Arlo said to dmb:
.... In his article "A Pedagogy for Teachers and Other Educational Decision
Makers" (Journal of Educational Administration, October, 1980), Graham
Patterson writes "The link between peasant villagers in Latin America [as
described by Freire in Cultural Action for Freedom] and students who are
disadvantaged by our educational system is to be found in the decision making
process itself. In order to illustrate that link it is necessary to consider
current educational practice and an alternative model that I as a teacher am
currently using. The model has a close parallel in Pirsig's analysis of the
inconsistencies in Western behaviour, as expressed so completely in his book
Zen and the Art of Motorcycle Maintenance." It's an interesting article,
linking Freire and Pirsig throughout, I'd recommend giving it a read (remember
it was written way back in 1980 :-)).
dmb says:
Wow. Thanks, Arlo. The paper was easy to find and it's free. I've downloaded
and printed it. So cool to see Pirsig's name in an abstract. Looking forward to
reading the thing.
Arlo said:
....this is exactly why Pirsig's expansion of rationality is so important, as
we are drifting, in the wake of the de-objectivism of intellect, backwards
towards social authority over intellect (even when not full blown Victorian
morality).
dmb says:
Exactly. That root expansion provides a way forward that is NOT predicated on
objectivity or relativism, which are two sides of the same essentialist coin.
Did you already see my latest article? The topic of "de-objectification" came
up in relation to Kuhn's work...
As a precocious and idealistic 15 year old college freshman, Robert Pirsig
became obsessed with questions about scientific truth and the problem of
relativism. He was studying biochemistry when he noticed how fun and easy it
was to generate new hypotheses. Rather than focus on his homework assignments,
“he became interested in hypotheses as entities in themselves.” At first he was
amused by the seemingly endless proliferation of hypotheses and he coined a
little law: “The number of rational hypotheses that can explain any given
phenomenon is infinite.” (ZAMM, 115.) After a few months, however, he started
to understand the implications of this “law” and his amusement turned to horror.
“If true, that law is not a minor flaw in scientific reasoning. The law is
completely nihilistic. It is a catastrophic logical disproof of the general
validity of all scientific method!”

# # # # # # #

> [Written exercise]: Pick up the Pirsig exchange after its last sentence and continue it.

# # # # # # #

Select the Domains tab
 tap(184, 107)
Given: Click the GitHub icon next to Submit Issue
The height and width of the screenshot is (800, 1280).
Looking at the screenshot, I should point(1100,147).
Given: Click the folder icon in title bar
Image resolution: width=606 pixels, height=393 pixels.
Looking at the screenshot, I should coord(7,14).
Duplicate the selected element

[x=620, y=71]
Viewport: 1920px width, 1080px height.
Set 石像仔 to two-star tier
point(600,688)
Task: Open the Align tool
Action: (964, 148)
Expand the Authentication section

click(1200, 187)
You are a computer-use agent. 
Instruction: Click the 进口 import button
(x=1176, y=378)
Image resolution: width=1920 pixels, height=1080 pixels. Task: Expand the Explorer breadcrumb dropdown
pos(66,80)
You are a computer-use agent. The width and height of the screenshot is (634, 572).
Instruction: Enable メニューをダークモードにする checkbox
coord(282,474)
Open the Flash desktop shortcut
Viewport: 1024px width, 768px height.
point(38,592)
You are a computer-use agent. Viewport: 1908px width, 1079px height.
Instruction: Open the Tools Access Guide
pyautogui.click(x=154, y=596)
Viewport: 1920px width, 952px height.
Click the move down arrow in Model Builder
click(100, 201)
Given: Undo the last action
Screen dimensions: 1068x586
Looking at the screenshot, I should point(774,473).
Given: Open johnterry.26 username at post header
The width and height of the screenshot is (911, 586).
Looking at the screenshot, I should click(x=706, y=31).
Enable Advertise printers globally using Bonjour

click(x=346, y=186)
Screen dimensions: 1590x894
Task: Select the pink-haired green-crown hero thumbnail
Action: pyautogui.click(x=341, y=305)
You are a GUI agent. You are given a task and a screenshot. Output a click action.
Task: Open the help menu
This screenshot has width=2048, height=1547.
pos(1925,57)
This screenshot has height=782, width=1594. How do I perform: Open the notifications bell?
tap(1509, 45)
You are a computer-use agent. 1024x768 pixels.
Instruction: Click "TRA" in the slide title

# # # # # # #

> [Output of the task]:
The method can’t be conclusive, he figures, because there will never be enough
time to test an infinite number of hypotheses. As an idealistic teenager, he
had believed that the whole point of the scientific method was to find the one,
true hypothesis. His intellectual hero had an answer to this problem but it was
“incredibly weak,” the young Pirsig thought. ”Evolution has shown that at any
given moment out of all conceivable constructions,” Einstein had said, “a
single one has always proved itself absolutely superior to the rest.” Sympathy
and intuition were strange words to use in relation to the origins of
scientific knowledge, the young Pirsig thought, and “the phrase ‘at any given
moment’ really shook [him]. Did Einstein really mean to state that truth was a
function of time?” At this point he became interested in scientific truth
itself as “a temporal quantitative entity that could be studied like anything
else”. He saw that “some scientific truths seemed to last for centuries, others
for less than a year.” Even further, the lifespan of such truths seemed to be
in direct proportion to the amount of scientific inquiry surrounding them –
quite simply because “the more you look, the more you see.”
“The purpose of the scientific method is to select a single truth from among
many hypothetical truths. That, more than anything else, is what science is all
about. But historically science has done exactly the opposite. Through
multiplication upon multiplication of facts, information, theories and
hypotheses, it is science itself that is leading mankind from single absolute
truths to multiple, indeterminate, relative ones.”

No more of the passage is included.